Metadata on columns exposed by a service are contained in rr.table_column. Again, this table can be naturally joined with rr.capability and rr.interface:

SELECT ivoid, access_url 
FROM rr.capability 
  NATURAL JOIN rr.table_column
  NATURAL JOIN rr.interface 
WHERE standard_id='ivo://ivoa.net/std/conesearch'
  AND intf_role='std'
  AND ucd='src.redshift'

Sometimes you want to match a whole set of ucds. Frequently the simple regular expressions of SQL will help, as in AND ucd LIKE 'pos.parallax%' . When that is not enough, use boolean OR expressions

Names from an Authority

Problem: Find all the resources published by a certain authority

An "authority" within the VO is something that hands out identifiers. You can tell what authority a record came from by looking at the "host part" of the IVO identifier, most naturally obtained from rr.resource. Since ADQL cannot actually parse URIs, we make do with simple string matching:

SELECT ivoid 
FROM rr.resource
WHERE ivoid LIKE 'ivo://org.gavo.dc%'

Records Published by X

Problem: What registry records are there from a given publisher?
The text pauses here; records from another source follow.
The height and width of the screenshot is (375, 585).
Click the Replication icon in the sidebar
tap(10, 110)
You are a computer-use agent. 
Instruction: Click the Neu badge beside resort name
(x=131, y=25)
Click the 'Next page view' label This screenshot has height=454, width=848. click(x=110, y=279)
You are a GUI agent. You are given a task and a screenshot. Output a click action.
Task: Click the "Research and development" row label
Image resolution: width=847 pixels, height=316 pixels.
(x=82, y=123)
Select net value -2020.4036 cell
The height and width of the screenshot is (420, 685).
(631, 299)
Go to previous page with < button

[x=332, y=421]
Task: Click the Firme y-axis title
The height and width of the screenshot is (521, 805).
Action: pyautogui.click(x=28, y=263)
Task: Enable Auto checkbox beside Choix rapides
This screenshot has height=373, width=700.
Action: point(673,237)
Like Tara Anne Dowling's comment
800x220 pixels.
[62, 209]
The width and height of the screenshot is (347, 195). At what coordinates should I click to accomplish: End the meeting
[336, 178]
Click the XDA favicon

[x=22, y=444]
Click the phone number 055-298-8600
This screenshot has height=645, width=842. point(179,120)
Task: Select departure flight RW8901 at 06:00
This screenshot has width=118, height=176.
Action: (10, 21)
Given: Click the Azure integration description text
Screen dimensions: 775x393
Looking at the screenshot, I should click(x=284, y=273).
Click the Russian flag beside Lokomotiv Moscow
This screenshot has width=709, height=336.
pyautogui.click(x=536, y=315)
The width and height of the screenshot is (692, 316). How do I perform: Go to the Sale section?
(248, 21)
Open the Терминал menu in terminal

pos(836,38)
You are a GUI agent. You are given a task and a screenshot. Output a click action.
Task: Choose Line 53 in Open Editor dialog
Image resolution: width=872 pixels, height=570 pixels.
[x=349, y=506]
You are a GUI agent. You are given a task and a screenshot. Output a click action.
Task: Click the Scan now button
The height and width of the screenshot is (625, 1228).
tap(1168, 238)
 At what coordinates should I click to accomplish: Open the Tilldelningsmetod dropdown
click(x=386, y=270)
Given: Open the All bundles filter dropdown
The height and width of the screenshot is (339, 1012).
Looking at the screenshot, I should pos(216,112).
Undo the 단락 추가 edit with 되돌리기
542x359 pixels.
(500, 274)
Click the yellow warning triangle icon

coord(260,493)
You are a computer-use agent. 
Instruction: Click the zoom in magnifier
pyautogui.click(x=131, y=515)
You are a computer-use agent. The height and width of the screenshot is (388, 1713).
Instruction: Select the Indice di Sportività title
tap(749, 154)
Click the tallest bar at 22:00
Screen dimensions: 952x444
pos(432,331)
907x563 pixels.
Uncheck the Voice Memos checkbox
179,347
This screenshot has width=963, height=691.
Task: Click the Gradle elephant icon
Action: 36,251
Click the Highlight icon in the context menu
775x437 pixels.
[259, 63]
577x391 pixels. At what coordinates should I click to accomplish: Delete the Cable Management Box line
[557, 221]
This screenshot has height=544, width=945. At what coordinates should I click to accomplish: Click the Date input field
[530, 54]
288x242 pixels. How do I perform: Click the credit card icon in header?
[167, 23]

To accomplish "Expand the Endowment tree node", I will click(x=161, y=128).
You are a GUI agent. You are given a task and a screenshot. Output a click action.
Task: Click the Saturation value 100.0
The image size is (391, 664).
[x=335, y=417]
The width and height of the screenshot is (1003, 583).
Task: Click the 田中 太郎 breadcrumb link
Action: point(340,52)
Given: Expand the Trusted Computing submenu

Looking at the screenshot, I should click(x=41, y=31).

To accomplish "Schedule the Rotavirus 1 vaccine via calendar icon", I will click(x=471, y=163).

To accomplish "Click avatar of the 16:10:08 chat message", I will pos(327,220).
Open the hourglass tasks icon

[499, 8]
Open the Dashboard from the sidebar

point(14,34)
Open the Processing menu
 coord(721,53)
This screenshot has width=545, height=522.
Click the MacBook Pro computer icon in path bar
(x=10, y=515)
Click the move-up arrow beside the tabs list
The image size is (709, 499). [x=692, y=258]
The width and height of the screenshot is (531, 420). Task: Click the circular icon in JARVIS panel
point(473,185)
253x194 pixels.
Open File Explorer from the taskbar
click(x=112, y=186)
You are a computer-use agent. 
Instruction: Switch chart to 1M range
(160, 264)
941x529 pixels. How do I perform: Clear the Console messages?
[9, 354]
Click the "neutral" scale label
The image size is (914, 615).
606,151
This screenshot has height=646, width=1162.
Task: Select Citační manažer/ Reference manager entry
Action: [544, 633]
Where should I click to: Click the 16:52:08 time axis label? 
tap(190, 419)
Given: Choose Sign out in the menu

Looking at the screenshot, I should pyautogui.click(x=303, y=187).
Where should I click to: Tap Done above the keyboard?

This uses the rr.res_role table both match names (in this case, a publisher that has "gavo" in its name) and to ascertain the named entity actually publishes the resource (rather than, e.g., just being the contact in case of trouble). The result is a list of ivoids in this case. You could join this with any other table in the relational registry to find out more about these services.

SELECT ivoid 
FROM rr.res_role
WHERE 1=ivo_nocasematch(role_name, '%gavo%')
  AND base_role='publisher'

or, if the publisher actually gives its ivo-id in the registry records,

SELECT ivoid 
FROM rr.res_role
WHERE role_ivoid='ivo://ned.ipac/ned'
  AND base_role='publisher'

Records from Registry

Problem: What registry records are there originating from registry X?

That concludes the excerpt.